Sagis is hopeful the Cosmic Girl and LauncherOne technologies will lead to applications that improve the lives of human beings on earth. He said he looks forward to companies being able to hire Virgin Orbit to launch satellites that may improve communications networks or weather forecasting.

“The reason I came here is I got the opportunity to come in on the ground floor of a very exciting project,” he said.

LauncherOne is not yet operational and was not on display Monday afternoon. Hart said in an interview that he expects LauncherOne to be ready for missions by early 2018.

 

 

Although Virgin Orbit has not announced a possible date for LauncherOne’s first mission, the company has already disclosed a few prospective customers before getting its own name.
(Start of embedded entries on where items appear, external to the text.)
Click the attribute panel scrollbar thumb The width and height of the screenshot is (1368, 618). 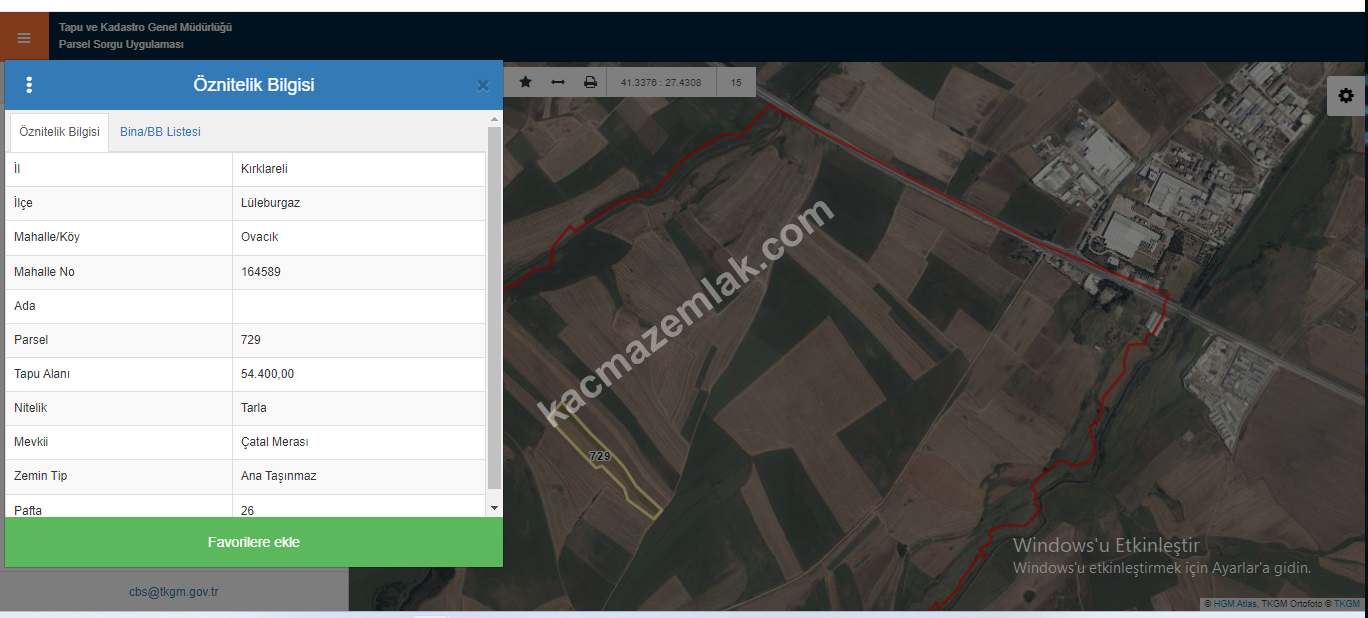click(494, 300)
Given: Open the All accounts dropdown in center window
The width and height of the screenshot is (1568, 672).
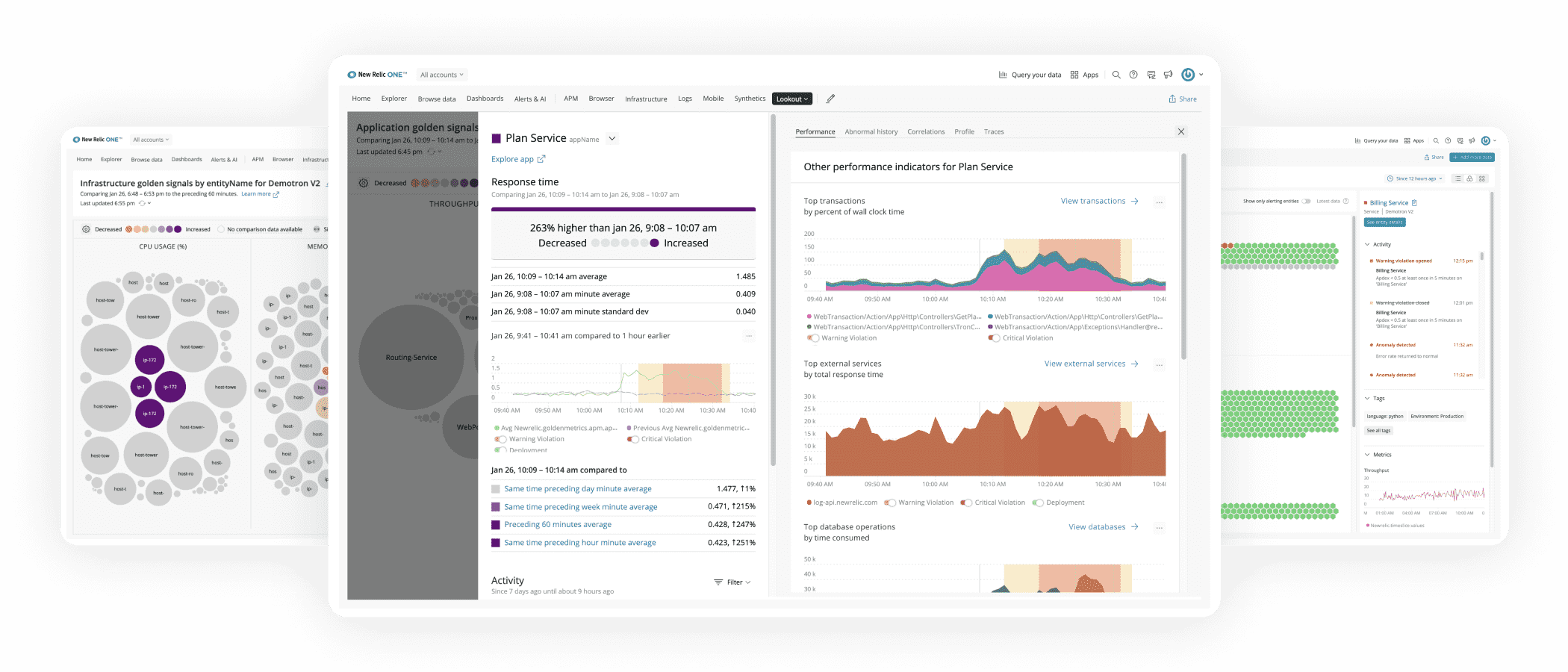Looking at the screenshot, I should (441, 75).
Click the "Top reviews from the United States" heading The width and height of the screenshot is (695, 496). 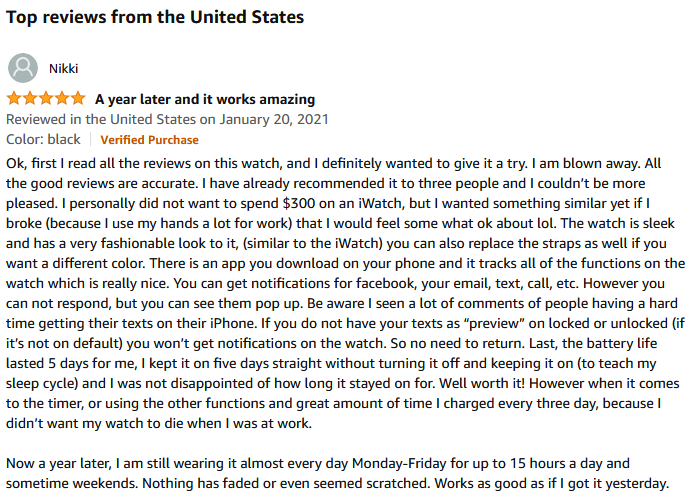155,17
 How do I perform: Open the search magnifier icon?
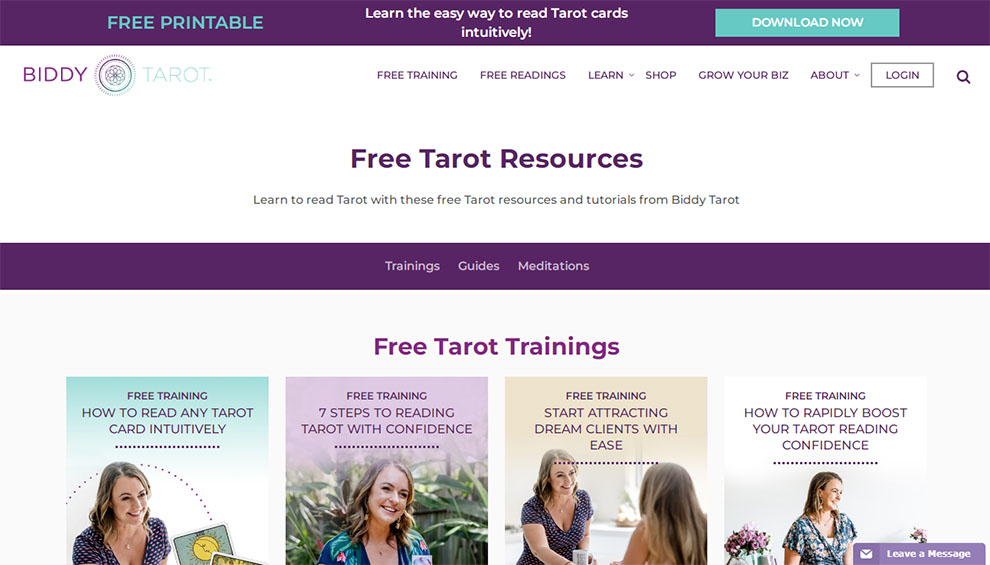point(963,76)
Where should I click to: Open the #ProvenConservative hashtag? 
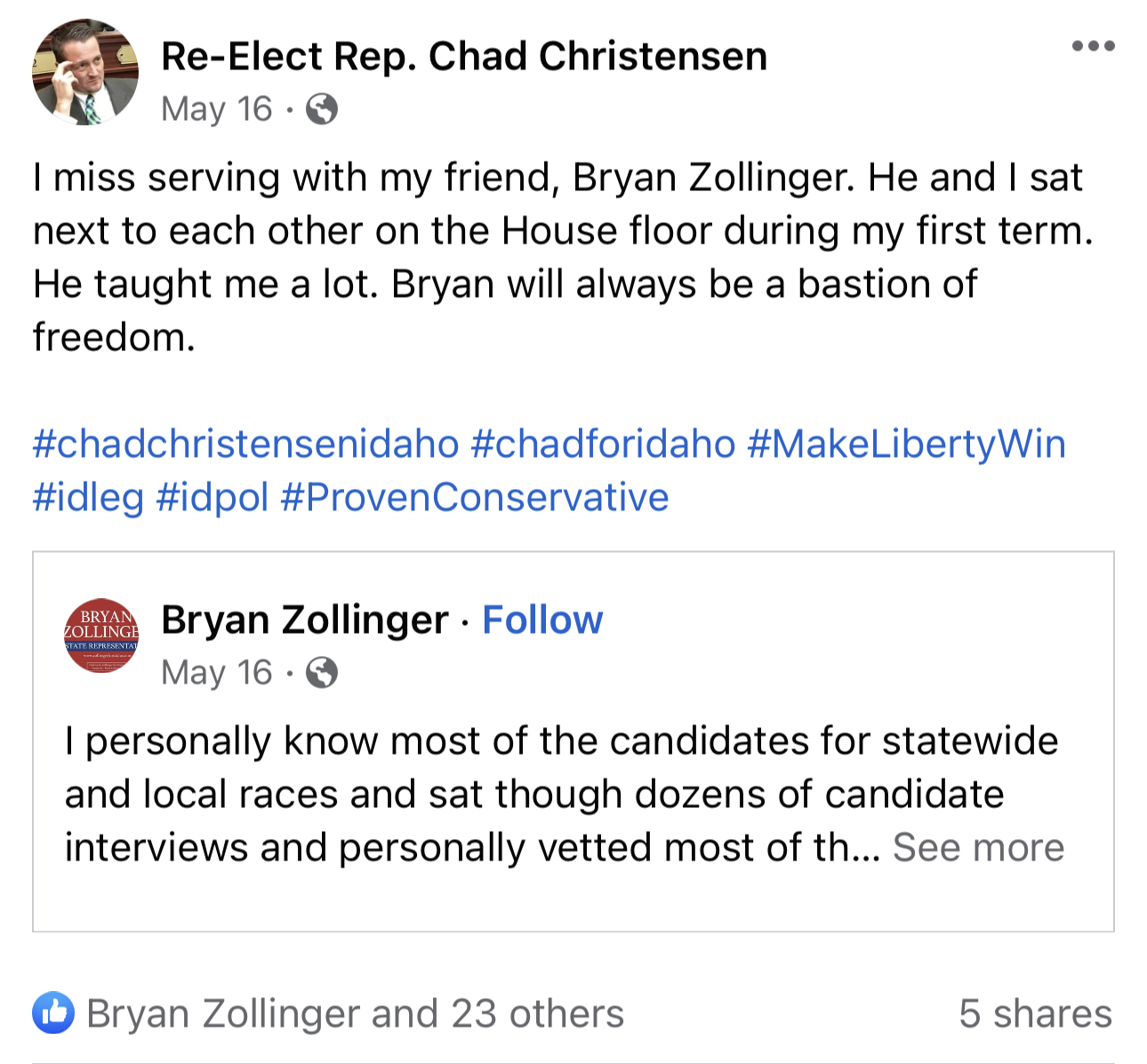(474, 497)
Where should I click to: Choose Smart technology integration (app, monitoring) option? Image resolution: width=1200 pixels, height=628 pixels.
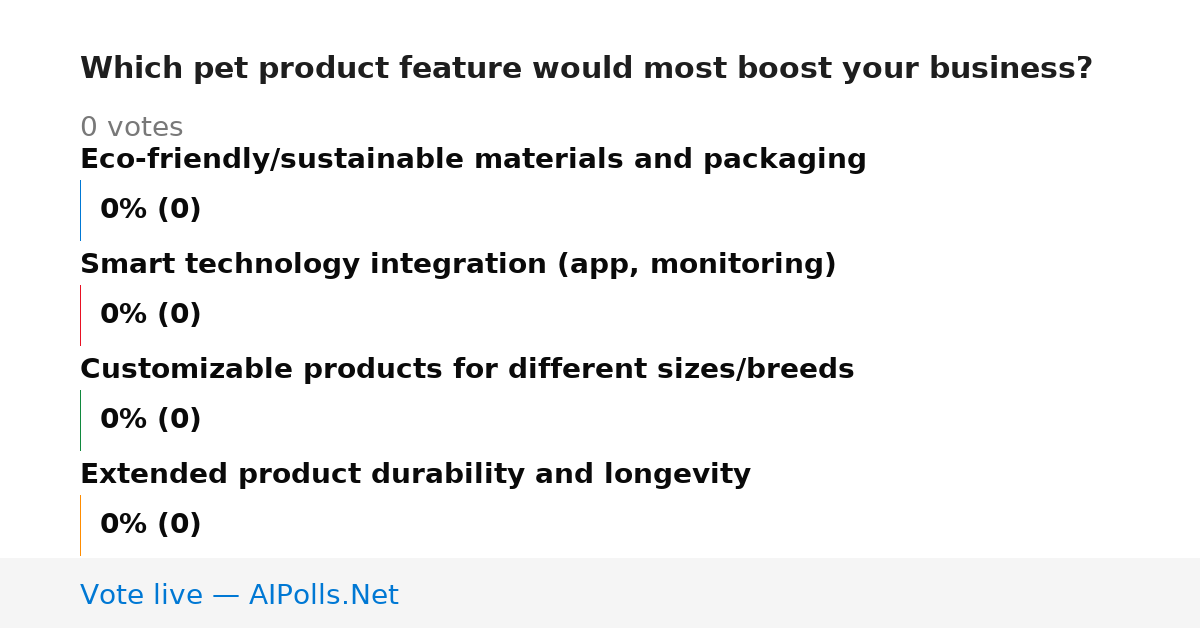458,265
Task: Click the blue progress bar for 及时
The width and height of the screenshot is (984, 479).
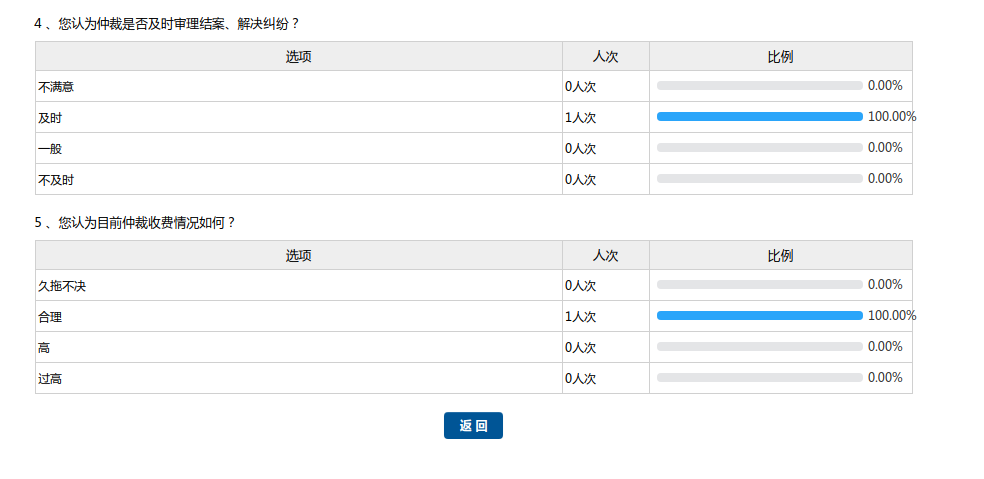Action: coord(759,117)
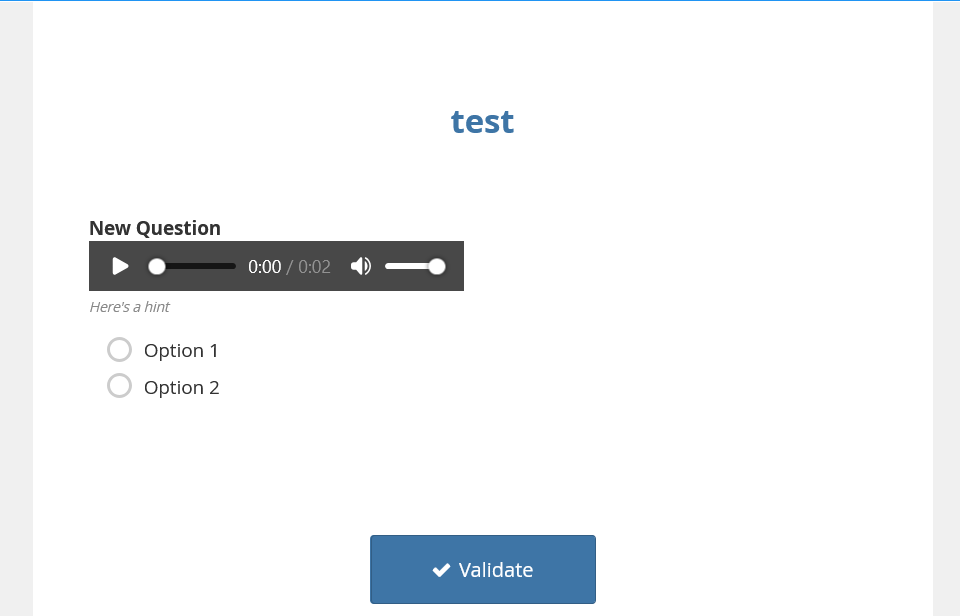960x616 pixels.
Task: Click the "Here's a hint" text
Action: [129, 307]
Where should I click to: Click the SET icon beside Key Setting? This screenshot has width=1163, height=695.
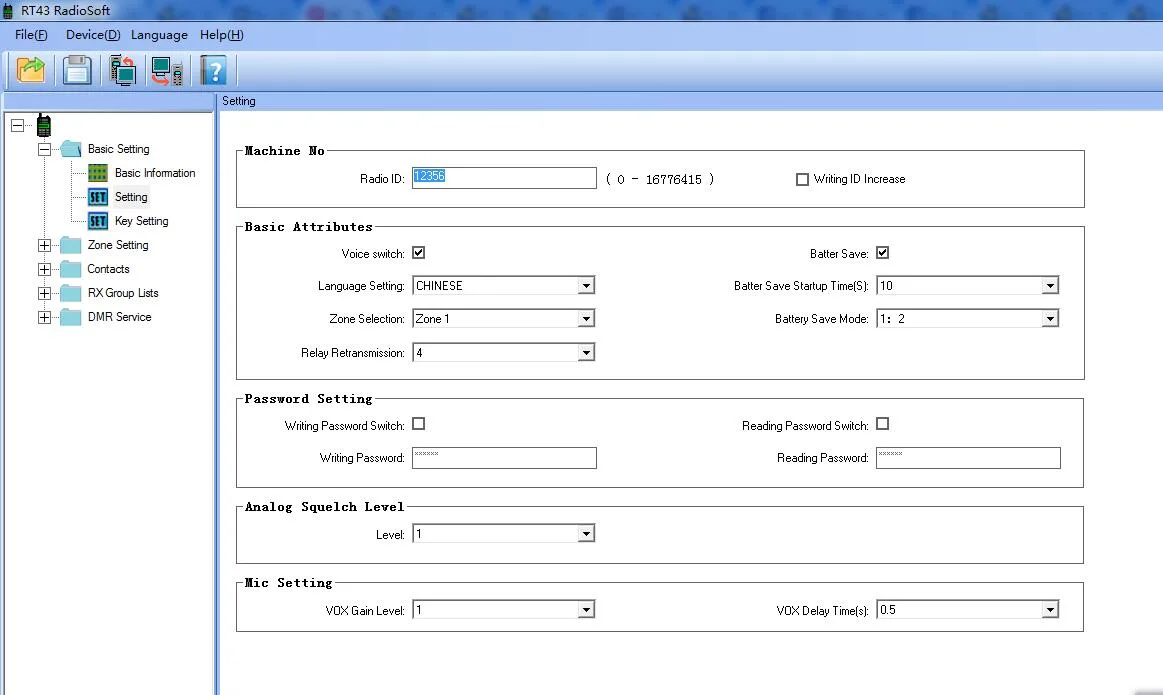pyautogui.click(x=97, y=220)
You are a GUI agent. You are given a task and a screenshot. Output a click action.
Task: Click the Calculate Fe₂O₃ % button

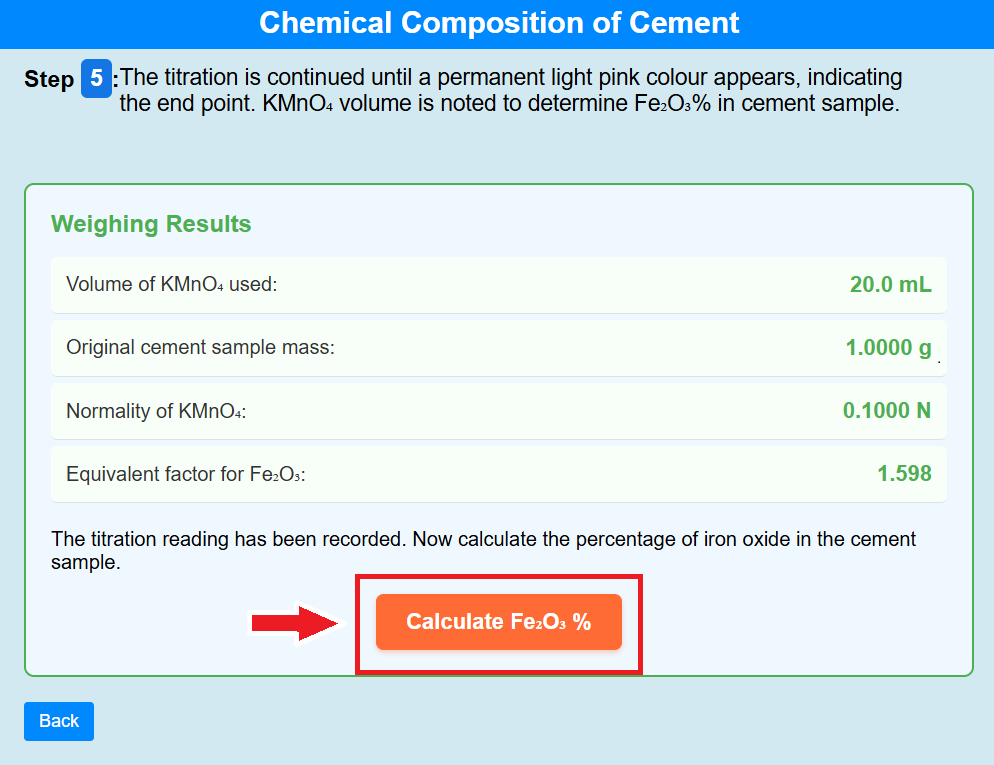498,622
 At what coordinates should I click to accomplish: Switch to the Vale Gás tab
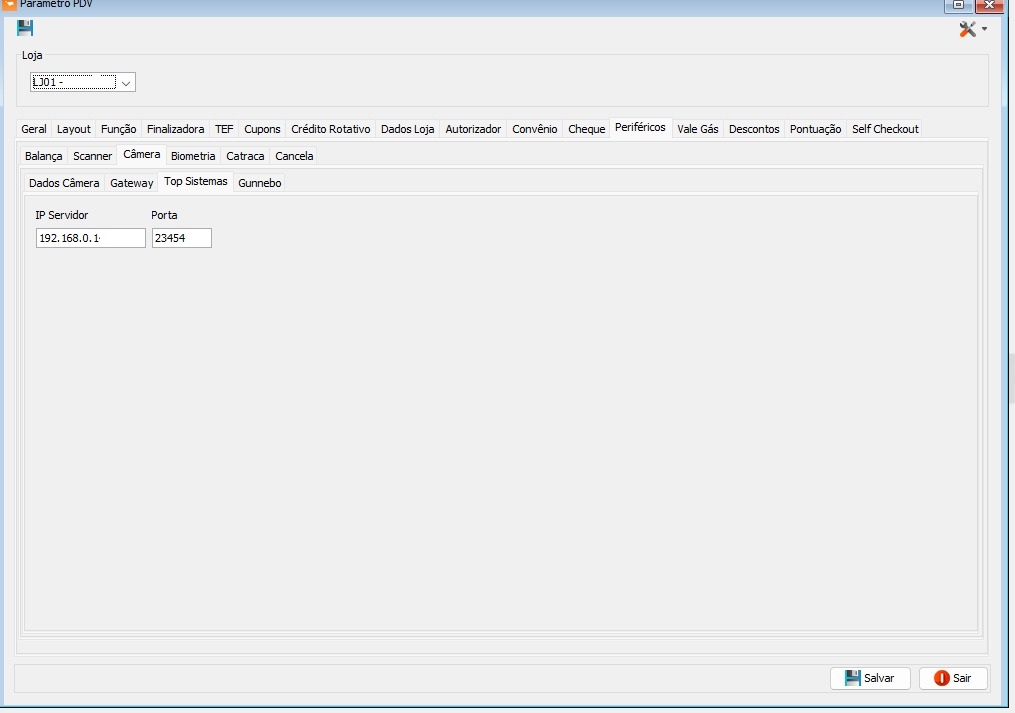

In June 2015, Virgin Galactic announced plans for 39 satellite launches for OneWeb, a venture that has declared plans to deploy a “constellation” of communications satellites in an attempt to make high-speed Internet services available to areas on the planet where online access is presently difficult. Virgin Group founder Richard Branson is a member of OneWeb’s board of directors.

 

 

Another announcement in October 2015 told of a $4.7 million agreement with NASA for a test launch involving multiple satellites. Virgin Galactic reported in September of last year that Australian communications firm Sky and Space Global had contracted for a quartet of LauncherOne missions.